Additional feature suggestion: How about 2-D (and higher dimensional) windows? These may also useful, and it would be nice to have everything done by a single function.

Member

seberg commented Aug 17, 2012

Just to note, something like this is very easy to generalize for n-dimensions, of course that would make an axis argument a bit ill defined as to what it would do, I guess it would be possible to add it when window is scalar, and maybe a choice as to add the new dimensions at the start or end. If window == step, it creates non overlapping "tiles".

EDIT: I created a new very general version which allows for pretty much all of the above (I could imagine adding axis argument to build a up the correct window), also there is no support for negative steps, but I am not sure that matters. I guess the comments are not understandable probably...

sorry for the spam, have put that code here: https://gist.github.com/3866040 instead.

Contributor

insertinterestingnamehere commented Jun 19, 2015

What's the status of this? It looks like @seberg already has a working implementation.
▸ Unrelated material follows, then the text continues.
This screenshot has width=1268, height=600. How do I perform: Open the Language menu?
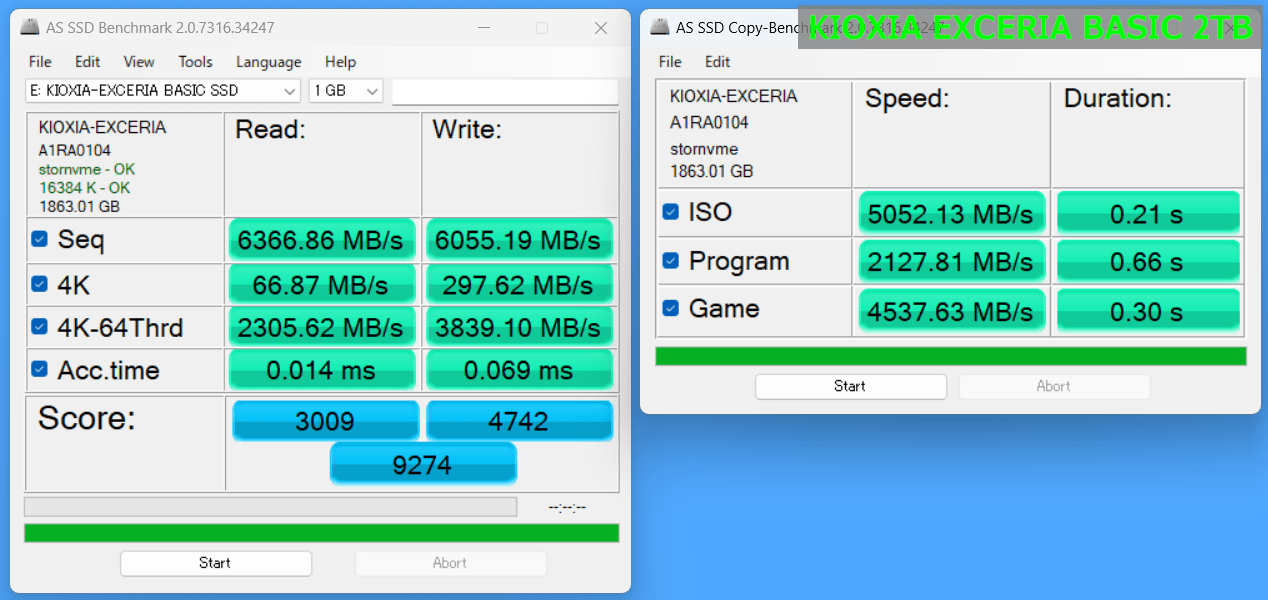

What's left?

Owner

njsmith commented Jun 19, 2015

Also relevant: the c-level neighborhood iterator. (One of the few things
that nditer can't do.)
On Jun 18, 2015 8:58 PM, "Ian Henriksen" notifications@github.com wrote:

What's the status of this? It looks like @seberg
https://github.com/seberg already has a working implementation. What's
left?


Reply to this email directly or view it on GitHub
#31 (comment).

Member

seberg commented Aug 9, 2015

Maybe a bit harsh, but I am going to just close this due to age, and the fact that I would like to see such a function be more general, so a few changes would be needed here still. I would be happy to see someone pick it up though!
Yes, I do think my code might be a base to actually implement something like this. I also personally think this could be nice addition to numpy, I certainly do these kind of things every new and then.